** begin INPUT FOR THIS TASK **
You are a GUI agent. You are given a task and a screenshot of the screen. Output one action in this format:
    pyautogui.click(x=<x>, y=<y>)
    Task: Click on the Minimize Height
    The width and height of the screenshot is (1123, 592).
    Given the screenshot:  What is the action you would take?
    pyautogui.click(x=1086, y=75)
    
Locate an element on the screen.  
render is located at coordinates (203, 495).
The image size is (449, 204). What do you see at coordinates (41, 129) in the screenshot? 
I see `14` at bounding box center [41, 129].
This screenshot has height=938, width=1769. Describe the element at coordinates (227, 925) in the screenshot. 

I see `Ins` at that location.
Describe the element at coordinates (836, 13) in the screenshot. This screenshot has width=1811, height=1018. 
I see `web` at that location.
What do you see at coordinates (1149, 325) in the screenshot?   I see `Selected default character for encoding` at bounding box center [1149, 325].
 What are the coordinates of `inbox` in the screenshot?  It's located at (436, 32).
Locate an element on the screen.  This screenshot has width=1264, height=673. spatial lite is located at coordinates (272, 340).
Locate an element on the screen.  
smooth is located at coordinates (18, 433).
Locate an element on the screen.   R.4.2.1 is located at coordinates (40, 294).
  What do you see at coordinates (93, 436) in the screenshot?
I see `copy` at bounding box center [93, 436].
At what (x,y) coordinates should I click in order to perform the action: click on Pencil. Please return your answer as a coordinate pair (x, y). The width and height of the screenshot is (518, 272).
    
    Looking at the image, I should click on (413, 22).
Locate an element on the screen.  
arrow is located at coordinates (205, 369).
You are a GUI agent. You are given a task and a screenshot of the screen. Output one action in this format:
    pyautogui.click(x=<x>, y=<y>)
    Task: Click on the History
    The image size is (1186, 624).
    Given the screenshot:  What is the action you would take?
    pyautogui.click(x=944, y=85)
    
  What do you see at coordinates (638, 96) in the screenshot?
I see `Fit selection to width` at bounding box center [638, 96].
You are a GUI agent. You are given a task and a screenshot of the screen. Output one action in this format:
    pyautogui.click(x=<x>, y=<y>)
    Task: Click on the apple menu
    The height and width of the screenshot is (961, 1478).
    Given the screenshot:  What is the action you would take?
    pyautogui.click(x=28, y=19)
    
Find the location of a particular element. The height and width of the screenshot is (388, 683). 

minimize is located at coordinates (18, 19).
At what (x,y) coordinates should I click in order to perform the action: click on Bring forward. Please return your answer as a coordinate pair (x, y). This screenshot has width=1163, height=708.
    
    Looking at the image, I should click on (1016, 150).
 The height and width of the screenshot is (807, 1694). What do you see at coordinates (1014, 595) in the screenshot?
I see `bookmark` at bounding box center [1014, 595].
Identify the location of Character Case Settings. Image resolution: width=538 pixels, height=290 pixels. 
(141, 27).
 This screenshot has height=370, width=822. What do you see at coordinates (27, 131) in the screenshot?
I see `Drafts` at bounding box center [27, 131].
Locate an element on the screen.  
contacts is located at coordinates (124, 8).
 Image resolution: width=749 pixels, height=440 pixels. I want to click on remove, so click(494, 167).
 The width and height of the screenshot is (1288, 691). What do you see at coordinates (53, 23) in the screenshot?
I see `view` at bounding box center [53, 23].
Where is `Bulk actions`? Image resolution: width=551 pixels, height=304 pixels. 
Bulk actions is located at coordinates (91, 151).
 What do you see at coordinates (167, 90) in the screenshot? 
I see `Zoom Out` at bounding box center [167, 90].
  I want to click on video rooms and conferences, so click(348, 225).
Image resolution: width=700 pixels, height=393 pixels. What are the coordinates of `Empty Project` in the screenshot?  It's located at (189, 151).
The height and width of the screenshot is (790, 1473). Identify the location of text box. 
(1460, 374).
** end INPUT FOR THIS TASK **
▶ PROBLEM TO SOLVE:
Recast every line of the data above as a Markdown table with the columns "No." and "Line," numbering the rows in order and omitting blank lines.

▶ OUTPUT OF THE TASK:
| No. | Line |
|---|---|
| 1 | You are a GUI agent. You are given a task and a screenshot of the screen. Output one action in this format: |
| 2 |     pyautogui.click(x=<x>, y=<y>) |
| 3 |     Task: Click on the Minimize Height |
| 4 |     The width and height of the screenshot is (1123, 592). |
| 5 |     Given the screenshot:  What is the action you would take? |
| 6 |     pyautogui.click(x=1086, y=75) |
| 7 | Locate an element on the screen.   |
| 8 | render is located at coordinates (203, 495). |
| 9 | The image size is (449, 204). What do you see at coordinates (41, 129) in the screenshot?  |
| 10 | I see `14` at bounding box center [41, 129]. |
| 11 | This screenshot has height=938, width=1769. Describe the element at coordinates (227, 925) in the screenshot.  |
| 12 | I see `Ins` at that location. |
| 13 | Describe the element at coordinates (836, 13) in the screenshot. This screenshot has width=1811, height=1018.  |
| 14 | I see `web` at that location. |
| 15 | What do you see at coordinates (1149, 325) in the screenshot?   I see `Selected default character for encoding` at bounding box center [1149, 325]. |
| 16 |  What are the coordinates of `inbox` in the screenshot?  It's located at (436, 32). |
| 17 | Locate an element on the screen.  This screenshot has width=1264, height=673. spatial lite is located at coordinates (272, 340). |
| 18 | Locate an element on the screen.   |
| 19 | smooth is located at coordinates (18, 433). |
| 20 | Locate an element on the screen.   R.4.2.1 is located at coordinates (40, 294). |
| 21 |   What do you see at coordinates (93, 436) in the screenshot? |
| 22 | I see `copy` at bounding box center [93, 436]. |
| 23 | At what (x,y) coordinates should I click in order to perform the action: click on Pencil. Please return your answer as a coordinate pair (x, y). The width and height of the screenshot is (518, 272). |
| 24 |     Looking at the image, I should click on (413, 22). |
| 25 | Locate an element on the screen.   |
| 26 | arrow is located at coordinates (205, 369). |
| 27 | You are a GUI agent. You are given a task and a screenshot of the screen. Output one action in this format: |
| 28 |     pyautogui.click(x=<x>, y=<y>) |
| 29 |     Task: Click on the History |
| 30 |     The image size is (1186, 624). |
| 31 |     Given the screenshot:  What is the action you would take? |
| 32 |     pyautogui.click(x=944, y=85) |
| 33 |   What do you see at coordinates (638, 96) in the screenshot? |
| 34 | I see `Fit selection to width` at bounding box center [638, 96]. |
| 35 | You are a GUI agent. You are given a task and a screenshot of the screen. Output one action in this format: |
| 36 |     pyautogui.click(x=<x>, y=<y>) |
| 37 |     Task: Click on the apple menu |
| 38 |     The height and width of the screenshot is (961, 1478). |
| 39 |     Given the screenshot:  What is the action you would take? |
| 40 |     pyautogui.click(x=28, y=19) |
| 41 | Find the location of a particular element. The height and width of the screenshot is (388, 683).  |
| 42 | minimize is located at coordinates (18, 19). |
| 43 | At what (x,y) coordinates should I click in order to perform the action: click on Bring forward. Please return your answer as a coordinate pair (x, y). This screenshot has width=1163, height=708. |
| 44 |     Looking at the image, I should click on (1016, 150). |
| 45 |  The height and width of the screenshot is (807, 1694). What do you see at coordinates (1014, 595) in the screenshot? |
| 46 | I see `bookmark` at bounding box center [1014, 595]. |
| 47 | Identify the location of Character Case Settings. Image resolution: width=538 pixels, height=290 pixels.  |
| 48 | (141, 27). |
| 49 |  This screenshot has height=370, width=822. What do you see at coordinates (27, 131) in the screenshot? |
| 50 | I see `Drafts` at bounding box center [27, 131]. |
| 51 | Locate an element on the screen.   |
| 52 | contacts is located at coordinates (124, 8). |
| 53 |  Image resolution: width=749 pixels, height=440 pixels. I want to click on remove, so click(494, 167). |
| 54 |  The width and height of the screenshot is (1288, 691). What do you see at coordinates (53, 23) in the screenshot? |
| 55 | I see `view` at bounding box center [53, 23]. |
| 56 | Where is `Bulk actions`? Image resolution: width=551 pixels, height=304 pixels.  |
| 57 | Bulk actions is located at coordinates (91, 151). |
| 58 |  What do you see at coordinates (167, 90) in the screenshot?  |
| 59 | I see `Zoom Out` at bounding box center [167, 90]. |
| 60 |   I want to click on video rooms and conferences, so click(348, 225). |
| 61 | Image resolution: width=700 pixels, height=393 pixels. What are the coordinates of `Empty Project` in the screenshot?  It's located at (189, 151). |
| 62 | The height and width of the screenshot is (790, 1473). Identify the location of text box.  |
| 63 | (1460, 374). |